__Written exercise__.
Extend the text on Polygraph test phases, starting right after its final sentence.

__Text segment__.
::::::::

Phase name is used for informational purposes only. Do not
use name "All" which is an lx macro that stands for "all
phases". Also, if you are going to make graphs based on console
output (rather than binary logs), you want to avoid phase names with
whitespaces. The latter will effectively change the number of columns
in console stats lines and confuse plotting tools.
Phase goal specifies the duration of the phase and/or
other phase termination conditions.
Populus factors affect the number of robots alive. Population size
can be varied from 0% to 100%, relative to the total
number of individual robots configured for the test. The latter is
determined as the total number of addresses of all use()d robots.
Note that a live robot can be idle or busy, depending on its session
configuration and state. Polygraph can vary population size starting
with version 2.7.0.
Load factors affect the load generated by Polygraph robots. Load
level can be varied from 0% to 100% and beyond, relative
to the load generated by an individual robot. In other words, load
factor tells each robot to adjust its activity accordingly. Varying
robot population size is preferred to varying robot load levels as it
produces more realistic workloads.
Other factors behave in a similar fashion. Recur_factor is
applied to the recurrence_ratio of a Robot.
Special_req_factor is applied to the portion of "special
requests" such as "IMS" or "Reload". The latter can be specified
using the "req_type" field of a robot.
If factor_beg is not equal to factor_end, then
the current factor is adjusted linearly during the phase. That is, the
factor is increased(decreased) from factor_beg to
factor_end. Such adjustments require a positive phase
goal.

::::::::

__Dataset entries__.
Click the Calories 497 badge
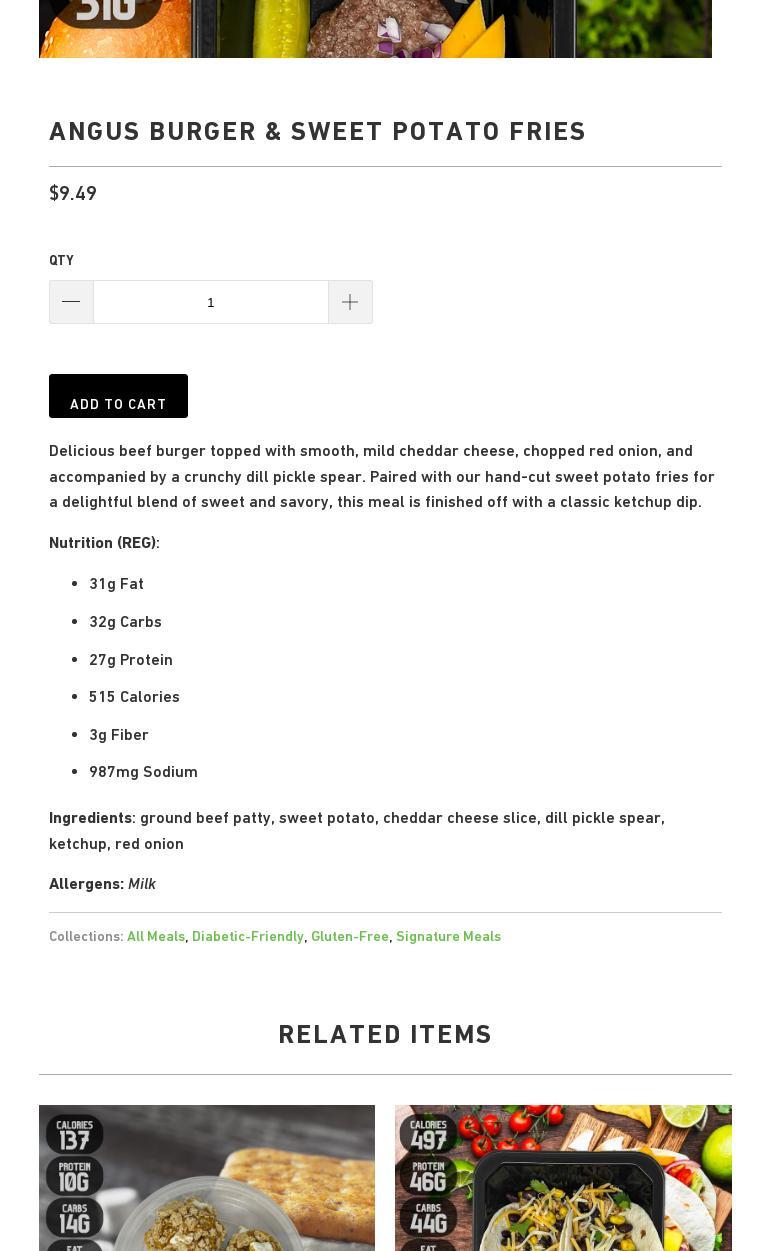This screenshot has height=1251, width=770. coord(429,1134)
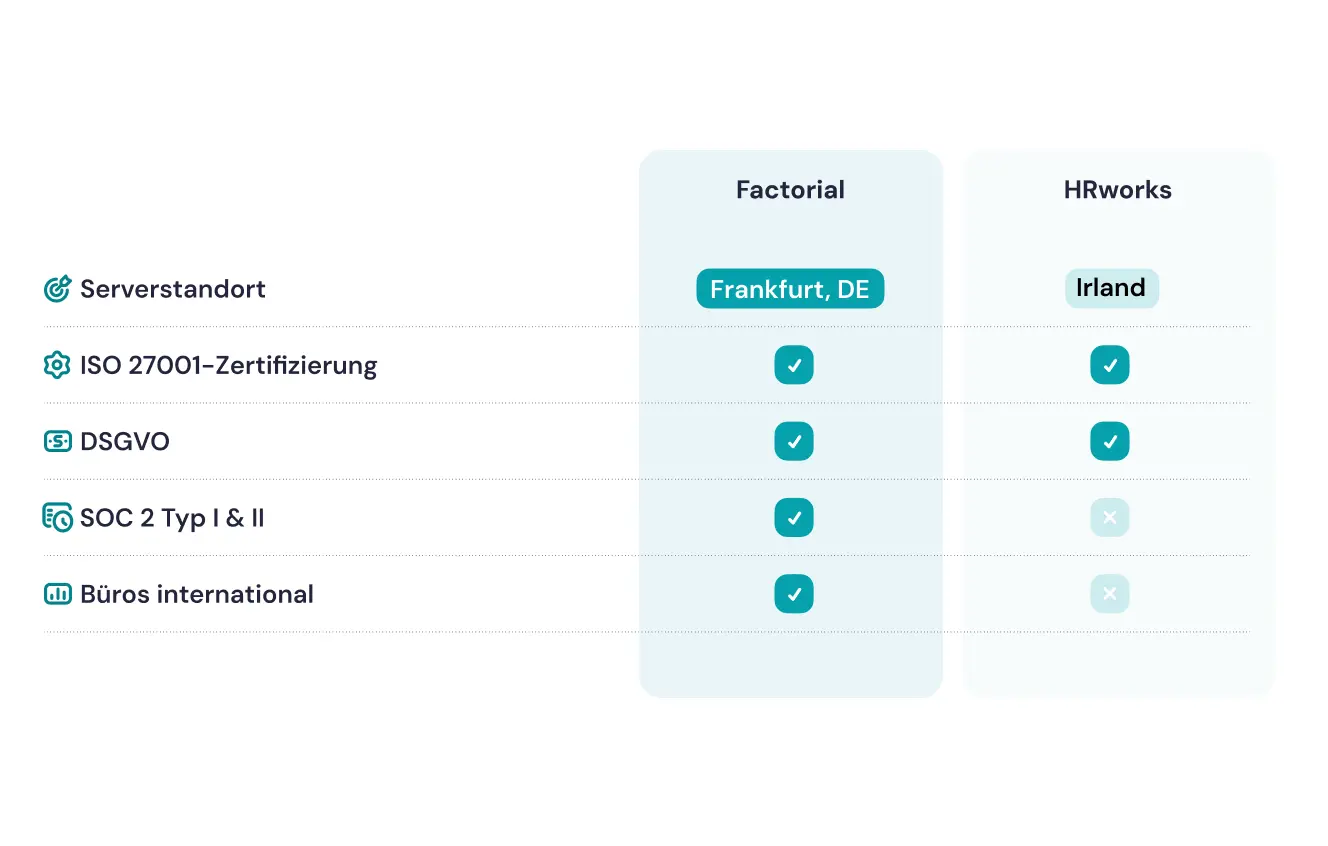Click the Factorial DSGVO checkmark
The image size is (1328, 846).
click(x=794, y=441)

::::::::

__Output__.
There are a couple of simple "factor preservation" rules that
make load factors easy to specify. All these rules apply only when a
factor is not explicitly defined.
- For undefined factor_beg, use factor_end of
the previous phase.
- For undefined factor_end, use factor_beg of
the current phase.
- If a factor is still undefined, it is set to 100%.
These rules eliminate repetitions of factor entries for consecutive
phases. Only changes in load levels have to be specified.
Finally, the log_stats flag tells Polygraph if statistics
collected during the phase should be recorded in a log file. This flag
defaults to true.
PolyMix3As type represents addressing scheme for PolyMix-3
workload.
PolyMix4As type represents addressing scheme for PolyMix-4
workload.
The PopDistr type is similar to the distribution type. Popularity
distribution specifies how to select the next object to be requested
from a group of objects that were requested before. In other words, it
specifies which objects are more popular than others (i.e., requested
more often) within a certain group of objects.
PopModel R;
R.pop_distr = popZipf(0.6);
The following popularity distributions are supported.
- popUnif() -- Uniform: all objects have equal chance of being selected
- popZipf(skew_factor) -- Zipf: zipf-like power law with the specified skew
Popularity model specifies how to select the next object to be
requested among all objects that were requested before. In other
words, it specifies which objects are more popular than others (i.e.,
requested more often).
The selection of the object to be requested is done in three
stages. First, Polygraph determines whether the object should come
from a "hot set". That decision is positive with a probability
specified by the hot_set_prob field.
During the second step, the popularity distribution specified by
the pop_distr field is used to select a particular object. If
the object is selected among "hot" objects, the selection is limited
by the hot set size. Otherwise, the entire working set is used. The
hot set size is a fraction of the current working set size specified
by the hot_set_frac field.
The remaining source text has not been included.